__Assignment__
Only the lines from the one containing "Instruction: Click the" to the end of the records belong in the answer; repeat them exactly and drop the pictures.

START Data provided

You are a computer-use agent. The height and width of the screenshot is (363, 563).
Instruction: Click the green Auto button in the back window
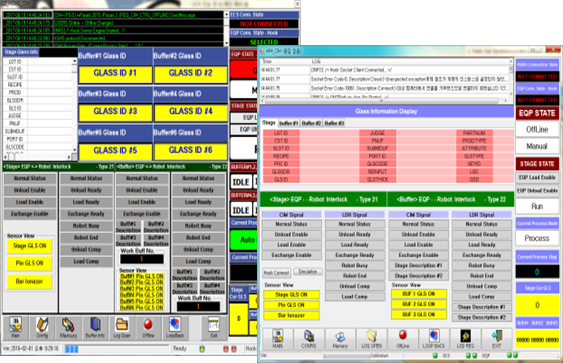pos(244,239)
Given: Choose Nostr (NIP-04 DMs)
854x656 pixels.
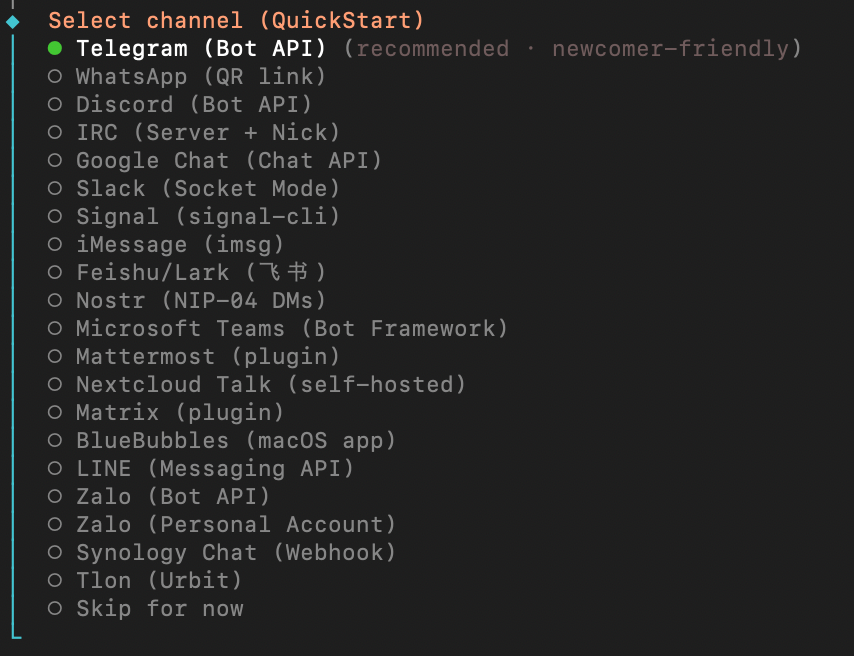Looking at the screenshot, I should [201, 300].

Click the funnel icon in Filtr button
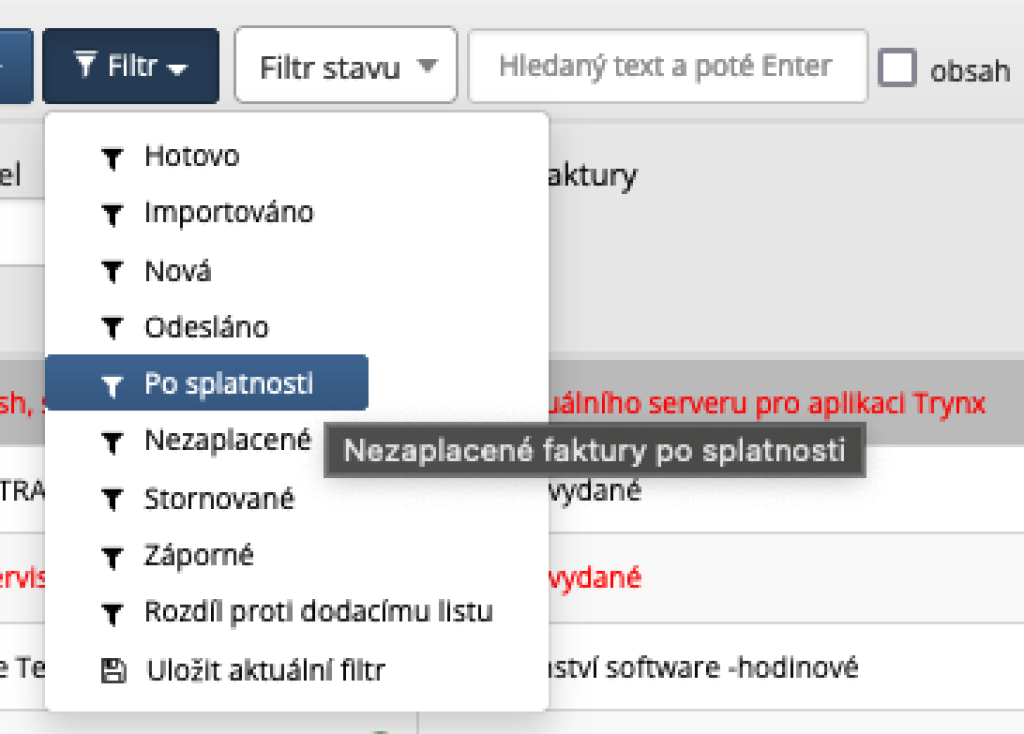(x=85, y=67)
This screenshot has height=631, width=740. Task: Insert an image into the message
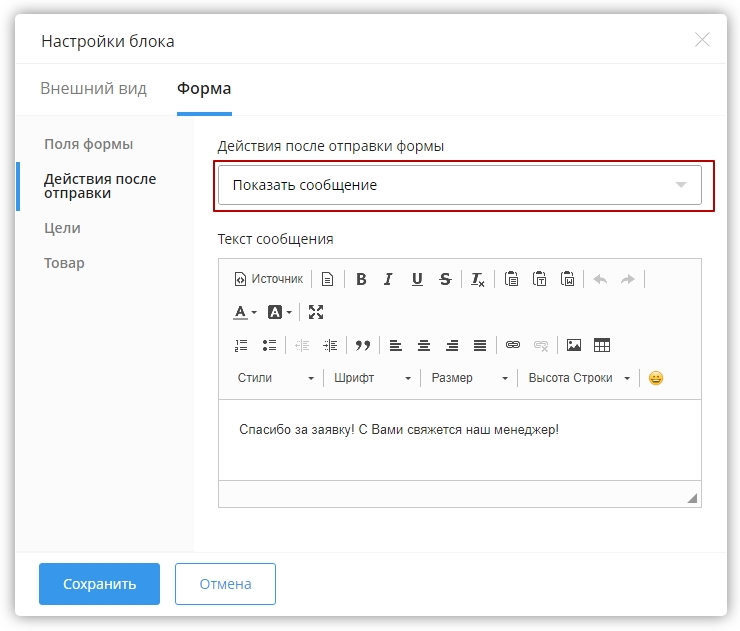[x=574, y=345]
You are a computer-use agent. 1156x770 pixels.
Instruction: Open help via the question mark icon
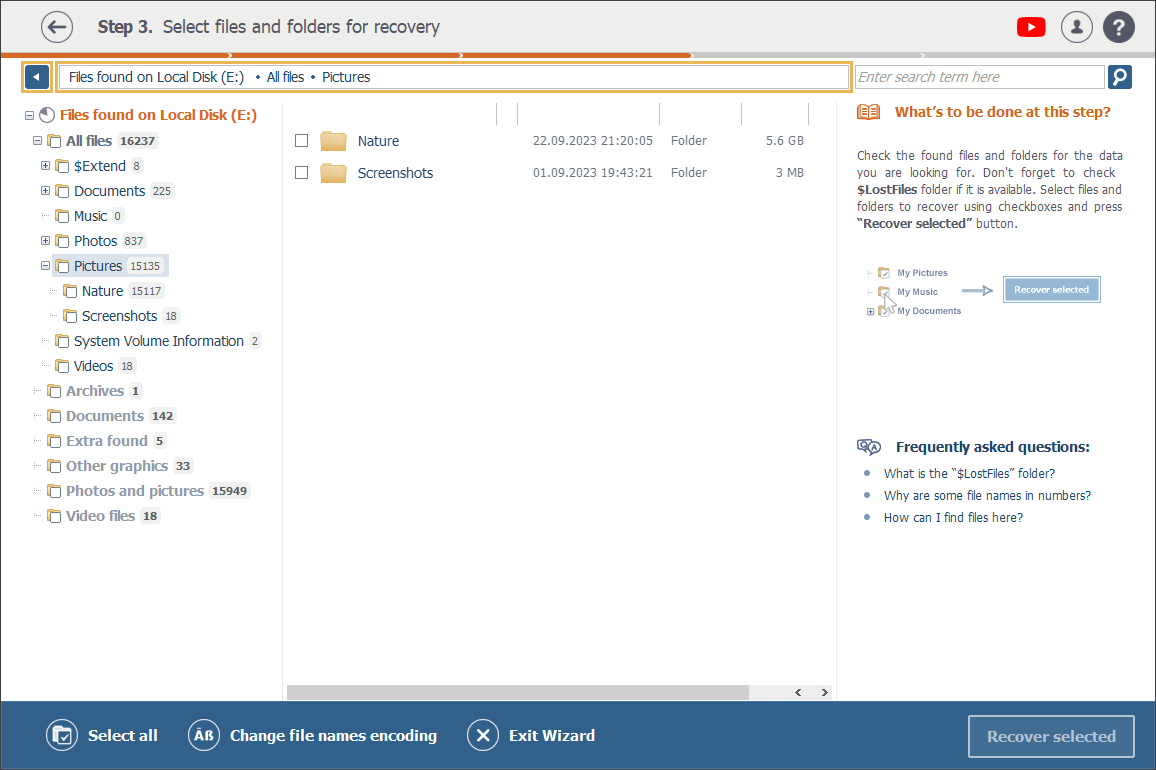pos(1119,27)
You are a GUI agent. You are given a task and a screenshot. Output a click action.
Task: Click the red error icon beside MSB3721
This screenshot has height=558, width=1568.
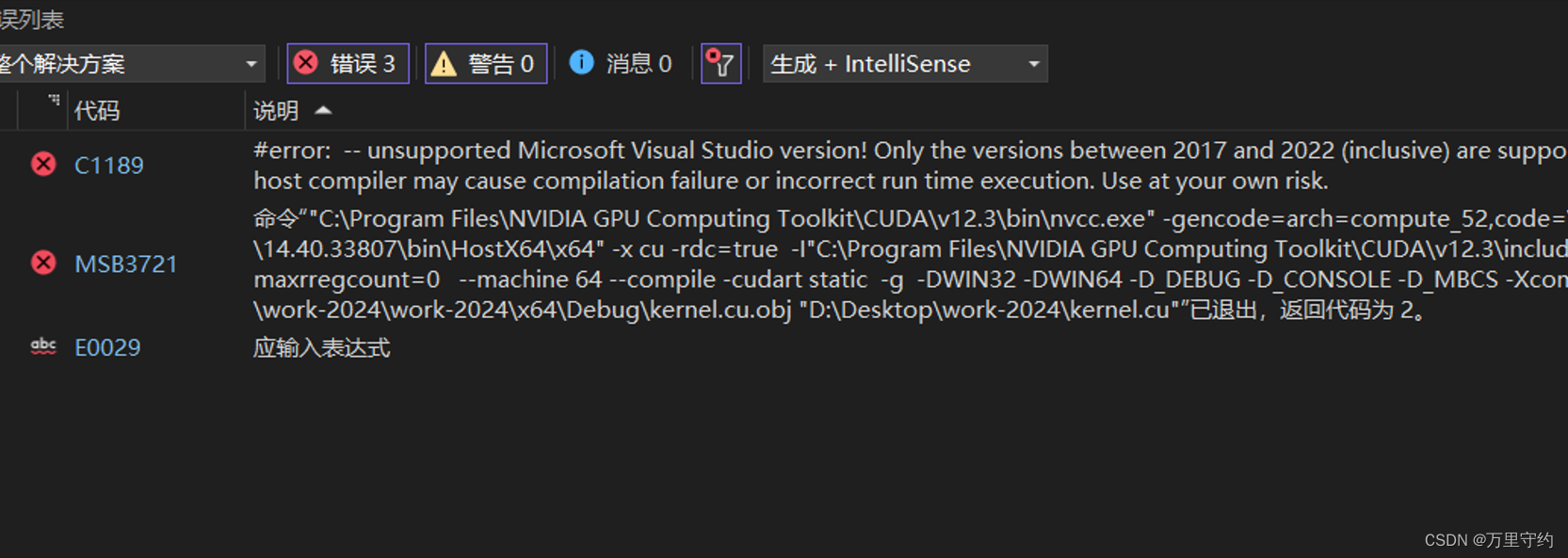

END Data provided

__Output for this task__
Instruction: Click the green Auto button in the back window
pos(244,239)
Given: Choose Nostr (NIP-04 DMs)
854x656 pixels.
Looking at the screenshot, I should [201, 300].

Click the funnel icon in Filtr button
(x=85, y=67)
This screenshot has height=631, width=740. Task: Insert an image into the message
[x=574, y=345]
You are a computer-use agent. 1156x770 pixels.
Instruction: Open help via the question mark icon
pos(1119,27)
You are a GUI agent. You are given a task and a screenshot. Output a click action.
Task: Click the red error icon beside MSB3721
This screenshot has height=558, width=1568.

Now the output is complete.